*SHORT PROBLEM:*
Reproduce the entries starting at the line that contains "Click the RazerCortex process icon" and continuing through the line that contains "(x=187, y=594)", raising every number in their answers (the coordinates and any other figures there) by 81 and keeping the requests unchanged. Omit the pictures.

───── RECORDS ─────

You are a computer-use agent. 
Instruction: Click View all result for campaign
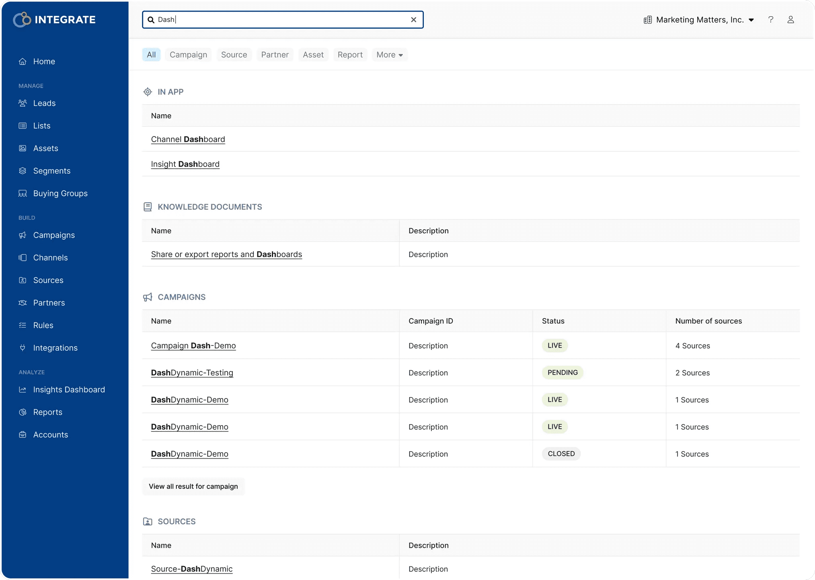[x=193, y=486]
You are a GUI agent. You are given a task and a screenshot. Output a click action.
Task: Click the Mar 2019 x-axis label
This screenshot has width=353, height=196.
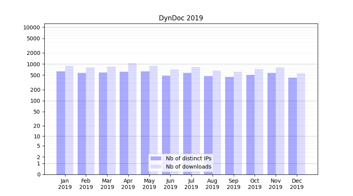pyautogui.click(x=107, y=184)
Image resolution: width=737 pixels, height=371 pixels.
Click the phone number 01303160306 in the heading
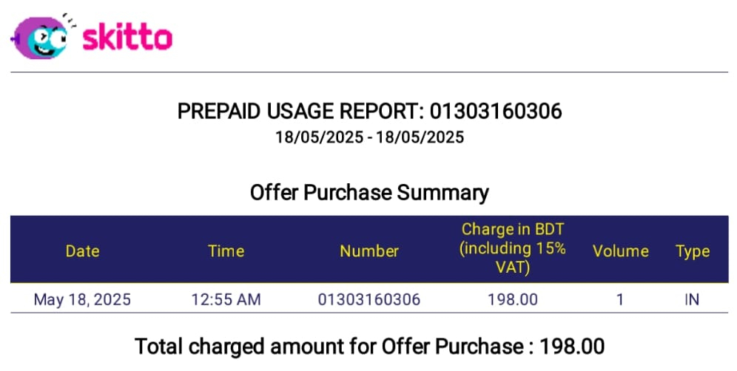(496, 112)
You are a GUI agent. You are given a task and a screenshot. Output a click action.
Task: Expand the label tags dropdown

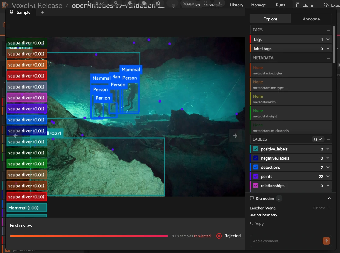pos(328,49)
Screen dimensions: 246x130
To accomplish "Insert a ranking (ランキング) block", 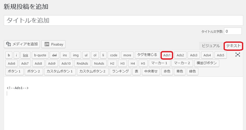I will (x=120, y=71).
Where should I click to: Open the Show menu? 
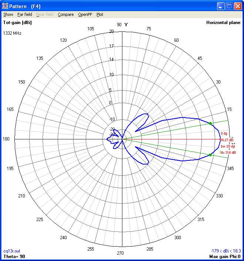point(8,14)
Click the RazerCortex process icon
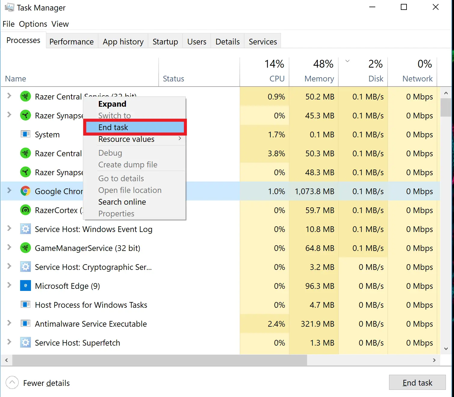Image resolution: width=454 pixels, height=397 pixels. (26, 210)
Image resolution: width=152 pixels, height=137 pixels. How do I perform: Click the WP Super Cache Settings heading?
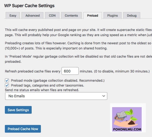29,6
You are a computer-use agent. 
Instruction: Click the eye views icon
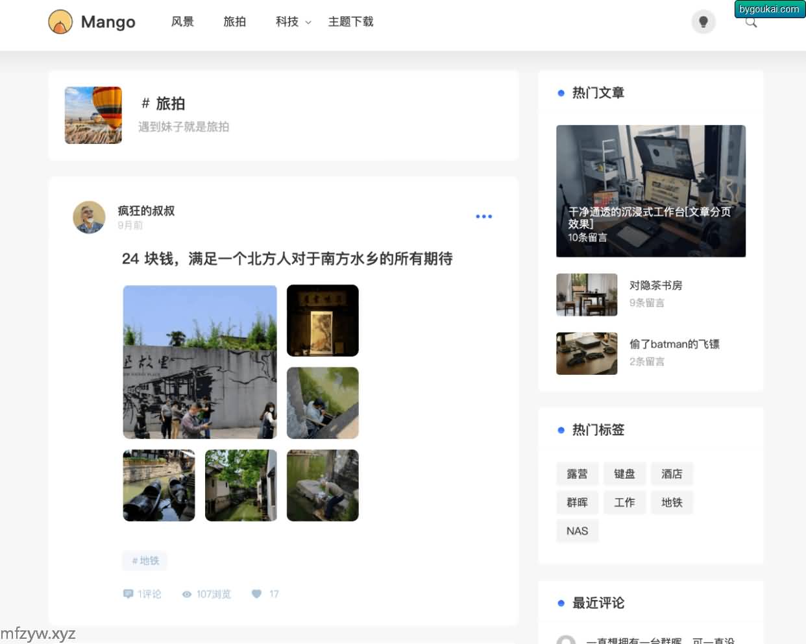(x=187, y=594)
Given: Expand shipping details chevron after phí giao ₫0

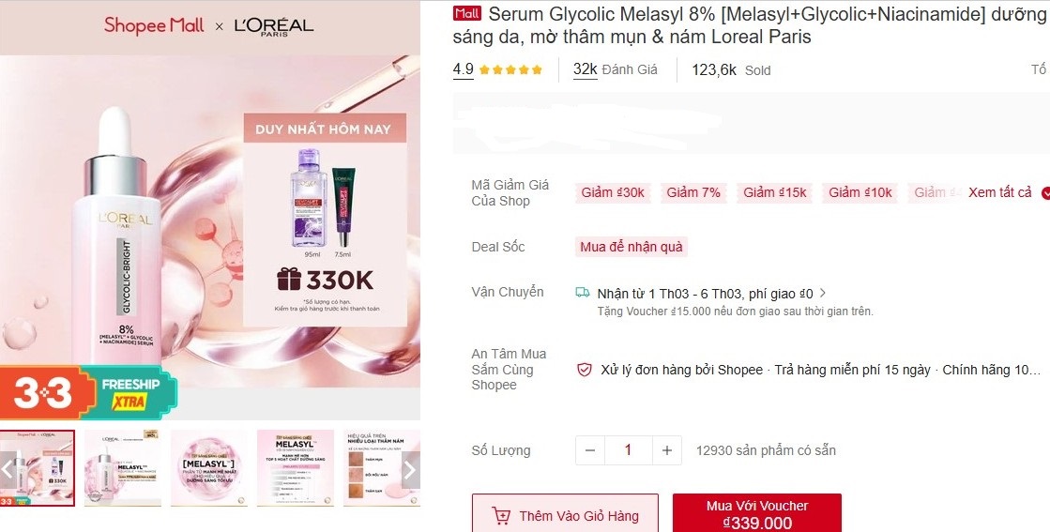Looking at the screenshot, I should [823, 293].
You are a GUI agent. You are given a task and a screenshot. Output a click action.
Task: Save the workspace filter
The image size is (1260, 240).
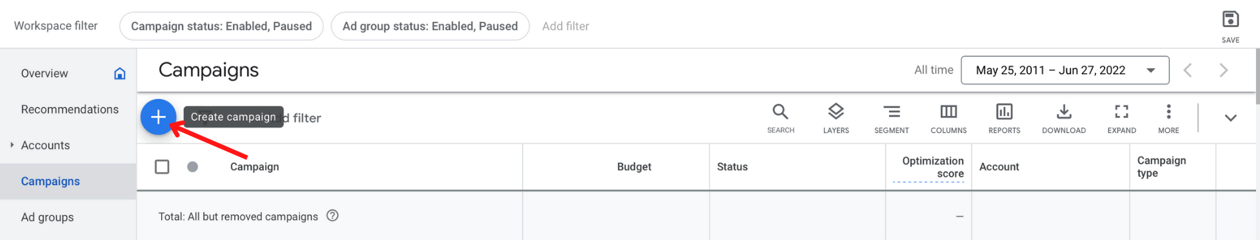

─────

*COMPLETED EXERCISE:*
Click the RazerCortex process icon
Image resolution: width=535 pixels, height=478 pixels. (107, 291)
Image resolution: width=152 pixels, height=137 pixels. How do I perform: Click the WP Super Cache Settings heading?
110,87
You are a computer-use agent. 
Instruction: Click the eye views icon
(x=268, y=675)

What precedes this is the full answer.